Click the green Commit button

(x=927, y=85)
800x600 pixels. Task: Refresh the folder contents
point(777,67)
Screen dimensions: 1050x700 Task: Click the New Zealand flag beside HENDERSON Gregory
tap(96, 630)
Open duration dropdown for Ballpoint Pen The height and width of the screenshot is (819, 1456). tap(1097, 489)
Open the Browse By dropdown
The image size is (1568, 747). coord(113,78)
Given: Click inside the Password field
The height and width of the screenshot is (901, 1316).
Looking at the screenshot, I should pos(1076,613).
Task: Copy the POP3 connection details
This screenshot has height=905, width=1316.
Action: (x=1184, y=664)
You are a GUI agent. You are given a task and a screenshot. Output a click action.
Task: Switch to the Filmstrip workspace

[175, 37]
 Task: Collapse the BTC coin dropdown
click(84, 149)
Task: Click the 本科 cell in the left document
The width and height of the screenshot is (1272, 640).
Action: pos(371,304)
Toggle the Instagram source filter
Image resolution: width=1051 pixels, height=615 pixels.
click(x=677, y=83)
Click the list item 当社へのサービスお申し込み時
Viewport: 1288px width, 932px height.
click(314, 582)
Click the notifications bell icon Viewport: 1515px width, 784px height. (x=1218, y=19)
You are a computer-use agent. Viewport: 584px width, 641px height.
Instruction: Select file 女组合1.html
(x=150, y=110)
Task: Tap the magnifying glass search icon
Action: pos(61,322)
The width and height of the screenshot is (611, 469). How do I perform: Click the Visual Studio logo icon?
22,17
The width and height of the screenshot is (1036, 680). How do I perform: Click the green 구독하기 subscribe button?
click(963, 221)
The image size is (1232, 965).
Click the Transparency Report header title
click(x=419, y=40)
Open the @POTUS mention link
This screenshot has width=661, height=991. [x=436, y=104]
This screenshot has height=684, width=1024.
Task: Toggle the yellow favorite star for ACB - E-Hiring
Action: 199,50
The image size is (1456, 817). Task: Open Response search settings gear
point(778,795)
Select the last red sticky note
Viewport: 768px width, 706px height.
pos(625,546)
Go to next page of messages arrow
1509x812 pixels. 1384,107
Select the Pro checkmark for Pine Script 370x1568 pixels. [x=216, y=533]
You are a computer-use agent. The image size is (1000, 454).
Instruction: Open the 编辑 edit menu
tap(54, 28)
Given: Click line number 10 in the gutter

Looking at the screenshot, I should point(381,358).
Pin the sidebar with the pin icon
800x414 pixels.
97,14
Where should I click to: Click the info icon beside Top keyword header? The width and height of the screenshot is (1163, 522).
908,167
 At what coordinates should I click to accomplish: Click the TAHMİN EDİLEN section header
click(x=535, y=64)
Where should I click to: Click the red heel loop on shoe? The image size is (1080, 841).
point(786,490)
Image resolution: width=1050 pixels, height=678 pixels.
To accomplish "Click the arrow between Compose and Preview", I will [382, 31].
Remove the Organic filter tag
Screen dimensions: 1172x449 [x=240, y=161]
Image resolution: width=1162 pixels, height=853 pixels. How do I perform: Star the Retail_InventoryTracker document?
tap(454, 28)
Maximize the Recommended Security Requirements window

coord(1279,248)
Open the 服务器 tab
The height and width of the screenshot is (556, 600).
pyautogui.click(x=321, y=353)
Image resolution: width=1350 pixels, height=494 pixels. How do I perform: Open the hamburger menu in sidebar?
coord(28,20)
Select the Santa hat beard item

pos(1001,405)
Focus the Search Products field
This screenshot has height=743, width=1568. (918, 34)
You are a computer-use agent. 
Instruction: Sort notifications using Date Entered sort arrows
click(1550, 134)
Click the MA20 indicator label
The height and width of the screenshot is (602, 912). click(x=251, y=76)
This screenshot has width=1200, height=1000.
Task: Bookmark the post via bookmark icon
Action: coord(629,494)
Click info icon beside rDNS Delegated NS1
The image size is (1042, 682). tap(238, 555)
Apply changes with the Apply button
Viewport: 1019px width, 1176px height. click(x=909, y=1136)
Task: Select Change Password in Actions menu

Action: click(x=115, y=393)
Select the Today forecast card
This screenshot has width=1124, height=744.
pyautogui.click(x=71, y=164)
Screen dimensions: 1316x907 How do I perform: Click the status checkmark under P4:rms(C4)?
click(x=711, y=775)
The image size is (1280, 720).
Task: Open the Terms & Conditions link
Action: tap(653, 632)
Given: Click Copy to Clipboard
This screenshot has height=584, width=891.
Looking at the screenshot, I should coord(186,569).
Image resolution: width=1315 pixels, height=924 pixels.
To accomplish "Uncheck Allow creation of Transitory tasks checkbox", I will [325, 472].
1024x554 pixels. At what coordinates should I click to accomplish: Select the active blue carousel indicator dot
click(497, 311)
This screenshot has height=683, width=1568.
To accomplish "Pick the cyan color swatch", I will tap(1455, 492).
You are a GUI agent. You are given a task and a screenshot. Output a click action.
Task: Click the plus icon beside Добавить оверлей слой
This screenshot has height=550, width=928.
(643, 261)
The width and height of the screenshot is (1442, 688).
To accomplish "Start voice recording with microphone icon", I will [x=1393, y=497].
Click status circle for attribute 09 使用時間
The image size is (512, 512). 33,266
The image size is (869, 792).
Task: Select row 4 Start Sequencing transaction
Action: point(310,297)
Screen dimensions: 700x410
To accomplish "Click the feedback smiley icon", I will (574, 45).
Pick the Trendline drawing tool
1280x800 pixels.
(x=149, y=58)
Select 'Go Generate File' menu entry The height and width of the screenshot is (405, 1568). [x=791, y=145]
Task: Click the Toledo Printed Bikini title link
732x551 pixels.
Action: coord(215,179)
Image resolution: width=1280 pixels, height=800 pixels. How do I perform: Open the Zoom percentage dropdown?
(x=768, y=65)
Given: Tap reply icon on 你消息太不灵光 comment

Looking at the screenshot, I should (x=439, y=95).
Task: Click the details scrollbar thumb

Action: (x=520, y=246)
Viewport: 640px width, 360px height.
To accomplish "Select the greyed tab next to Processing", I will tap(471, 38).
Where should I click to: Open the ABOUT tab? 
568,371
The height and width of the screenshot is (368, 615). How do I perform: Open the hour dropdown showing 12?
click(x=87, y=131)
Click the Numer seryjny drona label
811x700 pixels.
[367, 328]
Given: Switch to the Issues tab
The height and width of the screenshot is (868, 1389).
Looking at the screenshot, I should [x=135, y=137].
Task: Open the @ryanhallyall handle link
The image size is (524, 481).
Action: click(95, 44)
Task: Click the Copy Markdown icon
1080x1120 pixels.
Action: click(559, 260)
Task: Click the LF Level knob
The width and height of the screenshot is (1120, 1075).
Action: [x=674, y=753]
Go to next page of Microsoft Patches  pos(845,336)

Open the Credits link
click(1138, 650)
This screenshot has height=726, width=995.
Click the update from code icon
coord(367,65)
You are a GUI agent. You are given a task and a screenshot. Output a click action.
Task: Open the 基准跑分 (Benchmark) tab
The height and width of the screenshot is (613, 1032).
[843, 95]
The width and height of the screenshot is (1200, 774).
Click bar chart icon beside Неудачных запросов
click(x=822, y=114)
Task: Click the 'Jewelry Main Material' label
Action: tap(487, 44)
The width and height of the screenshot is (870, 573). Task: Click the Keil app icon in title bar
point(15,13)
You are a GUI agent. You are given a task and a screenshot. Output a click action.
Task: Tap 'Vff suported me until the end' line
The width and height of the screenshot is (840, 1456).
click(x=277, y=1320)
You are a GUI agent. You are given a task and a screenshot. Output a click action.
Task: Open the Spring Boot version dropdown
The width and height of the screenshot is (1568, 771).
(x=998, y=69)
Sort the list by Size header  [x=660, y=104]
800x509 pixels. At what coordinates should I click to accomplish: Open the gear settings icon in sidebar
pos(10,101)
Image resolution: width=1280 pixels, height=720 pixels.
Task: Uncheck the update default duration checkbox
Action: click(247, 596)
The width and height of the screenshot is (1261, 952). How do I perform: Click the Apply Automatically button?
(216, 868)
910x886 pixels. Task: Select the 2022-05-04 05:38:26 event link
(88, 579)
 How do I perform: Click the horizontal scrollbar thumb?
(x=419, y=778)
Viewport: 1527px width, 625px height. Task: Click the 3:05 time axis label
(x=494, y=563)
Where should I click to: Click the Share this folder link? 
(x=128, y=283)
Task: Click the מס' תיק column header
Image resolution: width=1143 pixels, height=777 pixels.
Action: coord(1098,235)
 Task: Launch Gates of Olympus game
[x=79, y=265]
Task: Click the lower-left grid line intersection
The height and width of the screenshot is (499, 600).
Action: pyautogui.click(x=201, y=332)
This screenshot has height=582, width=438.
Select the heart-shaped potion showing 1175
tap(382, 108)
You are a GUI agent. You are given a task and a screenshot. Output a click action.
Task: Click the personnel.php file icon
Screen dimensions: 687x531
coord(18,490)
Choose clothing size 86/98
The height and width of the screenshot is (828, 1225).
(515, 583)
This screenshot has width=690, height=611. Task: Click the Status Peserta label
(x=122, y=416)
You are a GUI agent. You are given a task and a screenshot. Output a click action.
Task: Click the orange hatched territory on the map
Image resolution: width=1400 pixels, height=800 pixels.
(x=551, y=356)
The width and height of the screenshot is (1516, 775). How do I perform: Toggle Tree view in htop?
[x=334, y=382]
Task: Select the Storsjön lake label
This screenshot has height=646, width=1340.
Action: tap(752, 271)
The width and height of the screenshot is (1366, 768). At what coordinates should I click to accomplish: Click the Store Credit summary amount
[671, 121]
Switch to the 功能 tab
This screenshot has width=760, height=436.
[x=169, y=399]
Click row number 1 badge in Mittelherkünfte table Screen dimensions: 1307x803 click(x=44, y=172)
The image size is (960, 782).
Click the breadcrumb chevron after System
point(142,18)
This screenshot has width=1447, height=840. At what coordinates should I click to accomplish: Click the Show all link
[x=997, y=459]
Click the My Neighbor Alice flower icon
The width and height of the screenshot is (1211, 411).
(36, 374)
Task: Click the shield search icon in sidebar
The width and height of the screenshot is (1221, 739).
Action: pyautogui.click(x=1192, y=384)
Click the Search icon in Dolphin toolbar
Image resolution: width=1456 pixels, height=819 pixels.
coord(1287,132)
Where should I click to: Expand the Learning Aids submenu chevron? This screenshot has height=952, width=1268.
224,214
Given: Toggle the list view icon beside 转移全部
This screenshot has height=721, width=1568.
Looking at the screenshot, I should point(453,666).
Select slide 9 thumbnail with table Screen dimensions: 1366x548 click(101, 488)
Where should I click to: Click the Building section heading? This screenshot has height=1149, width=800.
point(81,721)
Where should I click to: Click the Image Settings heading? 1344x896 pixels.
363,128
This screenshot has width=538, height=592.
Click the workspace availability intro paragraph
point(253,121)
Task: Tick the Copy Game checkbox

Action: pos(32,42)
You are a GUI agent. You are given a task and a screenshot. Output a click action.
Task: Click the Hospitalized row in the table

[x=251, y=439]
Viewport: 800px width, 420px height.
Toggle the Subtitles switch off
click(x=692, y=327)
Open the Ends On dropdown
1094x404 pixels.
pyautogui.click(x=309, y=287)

**Instructions for the task**
Please copy, exactly as written, every line in the listing above from the line with "Screen dimensions: 1050x700" up to and including the line with "Open duration dropdown".

**Response area**
Screen dimensions: 1050x700 Task: Click the New Zealand flag beside HENDERSON Gregory
tap(96, 630)
Open duration dropdown for Ballpoint Pen The height and width of the screenshot is (819, 1456). tap(1097, 489)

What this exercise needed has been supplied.